Last Updated on Saturday, 7 August, 2021 at 10:39 am by Andre Camilleri
Moody’s Investors Service (“Moody’s”) has affirmed the Government of Malta’s long-term issuer and senior unsecured ratings at A2 but changed the outlook to negative from stable.
In a report on the Moody’s website, the key drivers behind the negative outlook on the A2 rating are listed as being:
1) The significant increase in Malta’s government debt burden, which Moody’s expects to be higher than for A2 rated peers, as well as the risks to the fiscal outlook stemming from the uncertainties tied to the broader economic recovery;
2) The risks to the post-pandemic recovery of the Maltese economy, stemming predominantly from risks associated with the recovery of the country’s tourism sector;
3) The addition of Malta to the “grey list” of the Financial Action Task Force (FATF) over concerns related to anti-money laundering supervision, and the broader risks this poses to the economic outlook and banking sector.
The decision by the intergovernmental Financial Action Task Force (FATF) in June 2021 to place Malta on its so-called grey list of jurisdictions under increased monitoring over concerns tied to anti-money laundering supervision, poses further risks to the economic outlook and the banking sector over the coming 12-18 months and beyond, Moody’s said.
Moody’s expects the decision will increase due diligence requirements for firms and banks in Malta and their international partners, and also further complicate some Maltese banks’ efforts to maintain stable correspondent banking relationships, above all for the clearing of US dollar transactions.
The Maltese government has agreed an action plan with FATF and targets the removal of the jurisdiction from the grey list by the end of 2022, Moody’s said. While both FATF and the Council of Europe’s anti-money laundering body MoneyVal have recognized the progress made to date in strengthening the supervisory framework in Malta, Moody’s expects that Malta will also need to build up a track record demonstrating the effectiveness of this framework in practice which it may not be able to do in 12-18 months.
Moody’s expects that the longer Malta remains on the grey list, the larger the broader impact on the economy and banking system will be, as enhanced regulatory burdens will increasingly weigh on the activities of Malta-based entities and their international partners. Ultimately, this increases the risk that some of these entities will reassess their current or future business operations in Malta.
Although the Maltese authorities over the past year have made significant reform efforts to remedy long-standing institutional shortcomings in areas such as the control of corruption, the rule of law and the supervision of money laundering risks, a failure to be removed from the FATF grey list within the next 12-18 months would also reflect negatively on Malta’s strength of institutions and governance, Moody’s said.
See the full Moody’s report here
In a statement, the government completely ignored the change from stable to negative, preferring to speak about how Malta was confirmed on A2 level.

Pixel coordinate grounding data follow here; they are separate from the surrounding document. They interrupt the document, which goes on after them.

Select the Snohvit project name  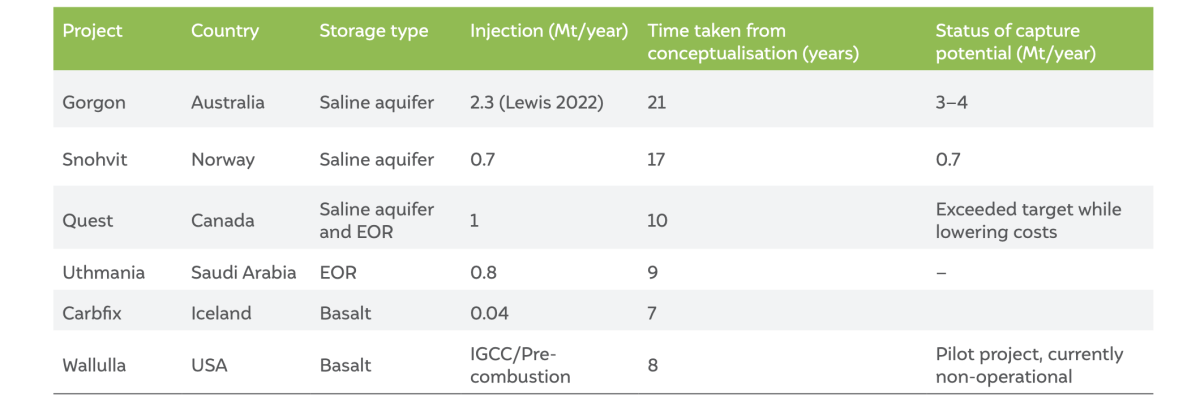[x=96, y=160]
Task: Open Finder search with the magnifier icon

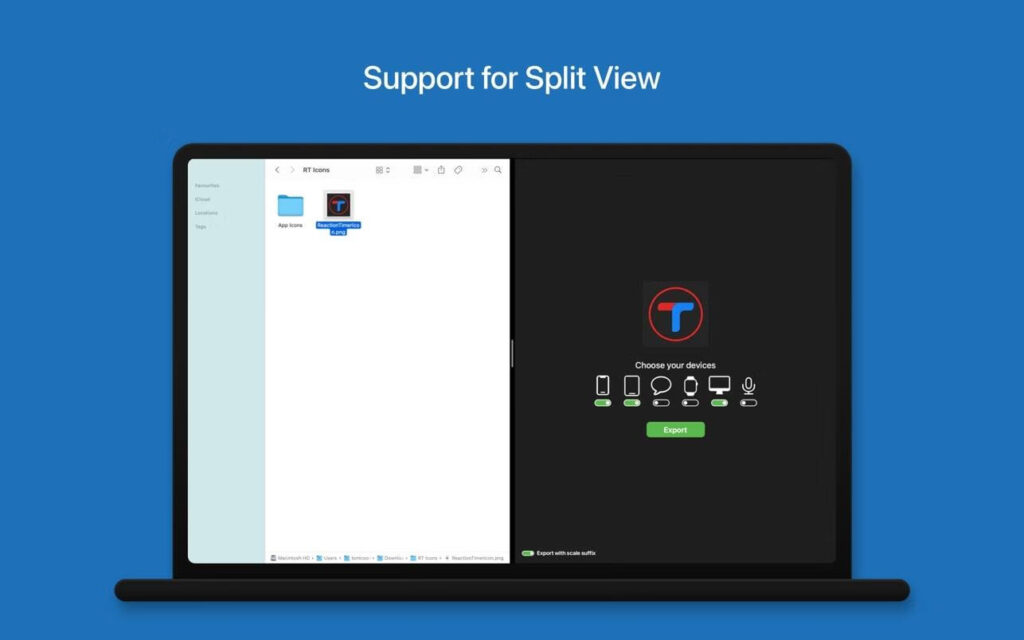Action: [x=498, y=170]
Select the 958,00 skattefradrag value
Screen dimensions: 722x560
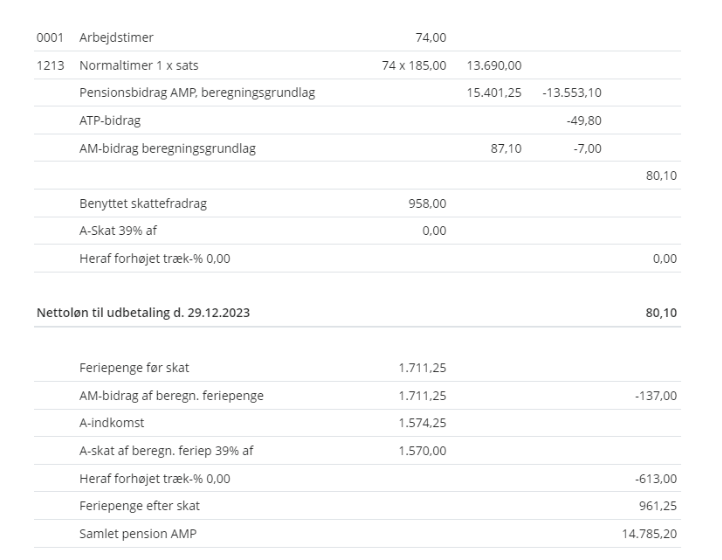[430, 204]

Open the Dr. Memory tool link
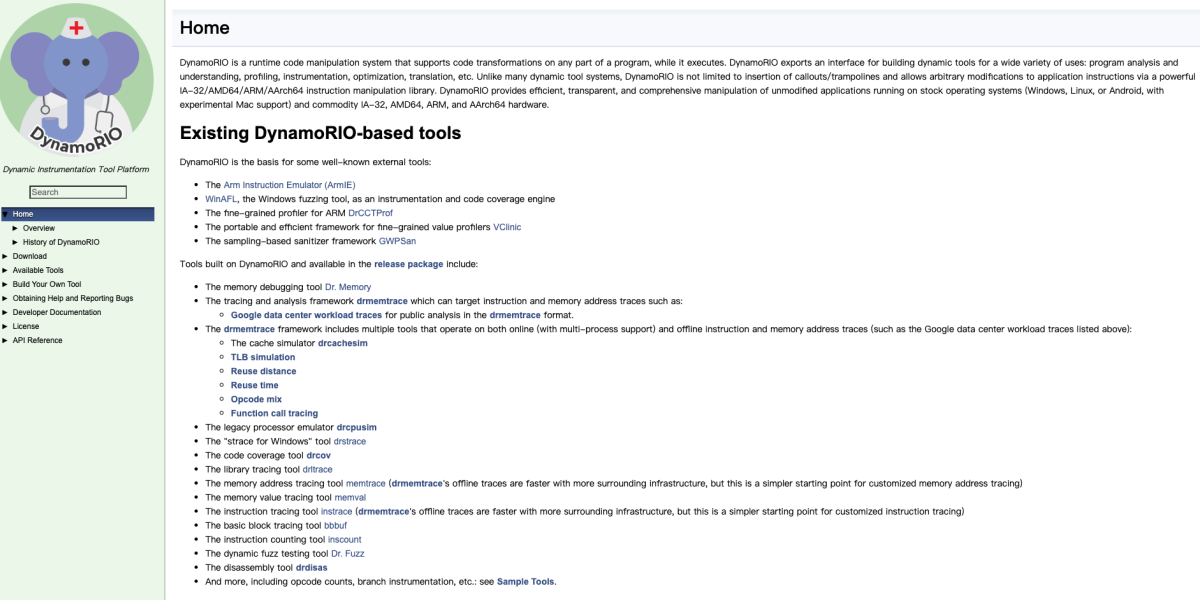click(348, 287)
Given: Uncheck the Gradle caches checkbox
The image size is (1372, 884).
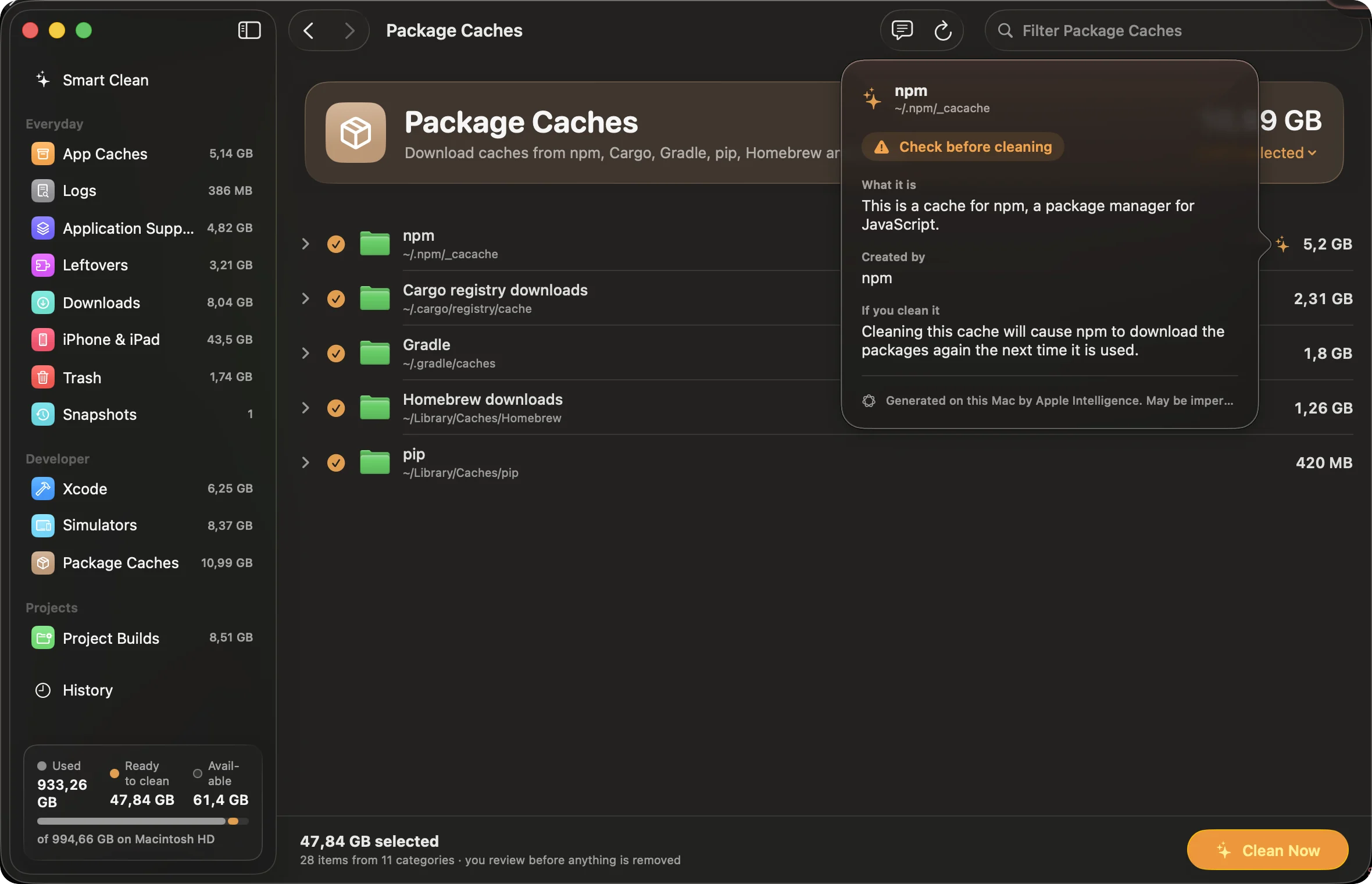Looking at the screenshot, I should pos(336,353).
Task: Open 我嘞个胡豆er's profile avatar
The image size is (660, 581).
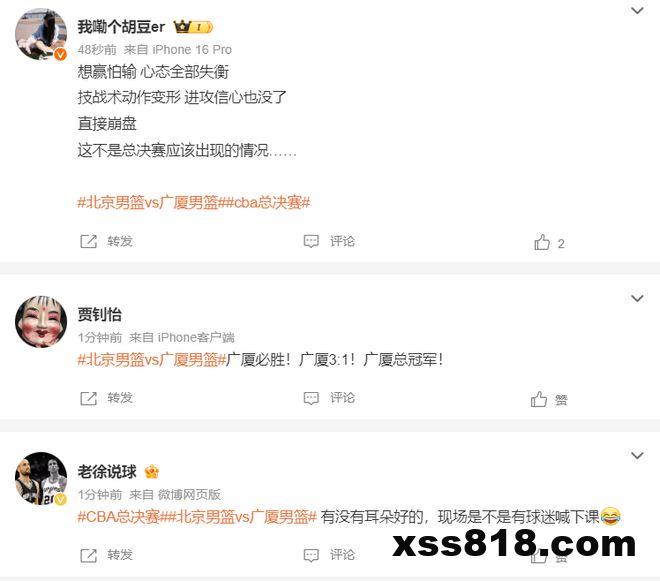Action: [41, 34]
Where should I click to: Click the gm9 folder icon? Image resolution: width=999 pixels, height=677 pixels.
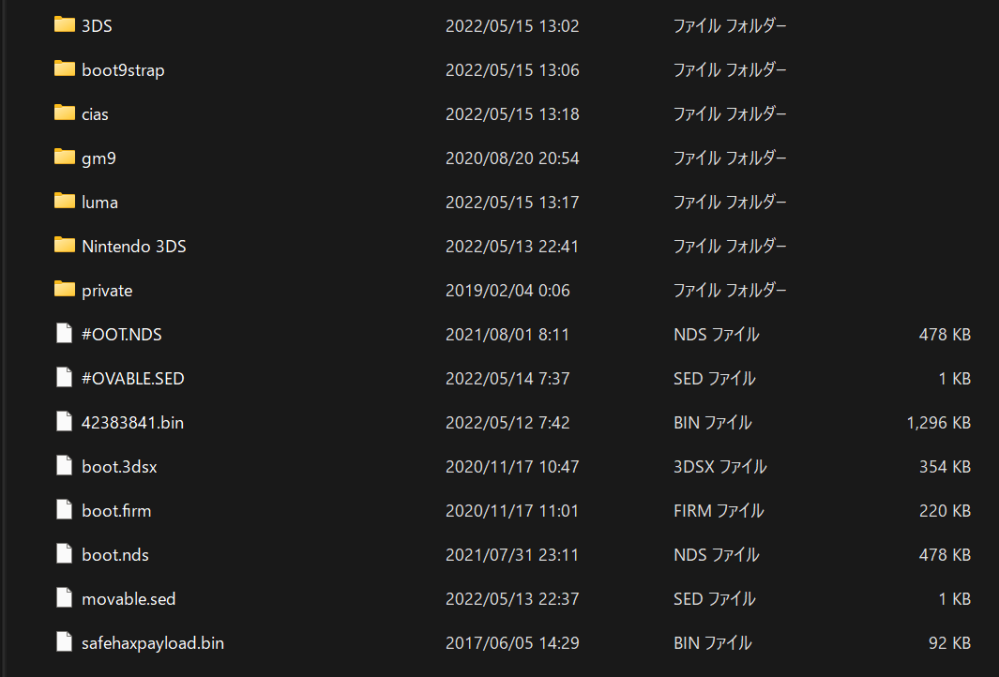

The government noted that the national debt was on the rise because of subsidies given by the government as a result of the Covid-19 pandemic.
The experts say that Malta’s economy is on the rise after the first impacts of the pandemic, and this in spite of a tourism sector that is suffering the consequences of Covid-19.
Without mentioning the negative outlook given by Moody’s, the government said the agency noted the importance Malta is giving to building a track record via reforms that are taking place. “Both FATF and the Council of Europe’s anti-money laundering Moneyval have recognized the progress made to date in strengthening the supervisory framework in Malta”, the government said.
Malta has “a very strong governance profile” according to Moody’s and “on the whole, the country benefits from a strong institutional environment”. The A2 rating “also reflects the efforts undertaken by the Maltese government since 2020 to tackle some of the country’s institutional shortcomings”.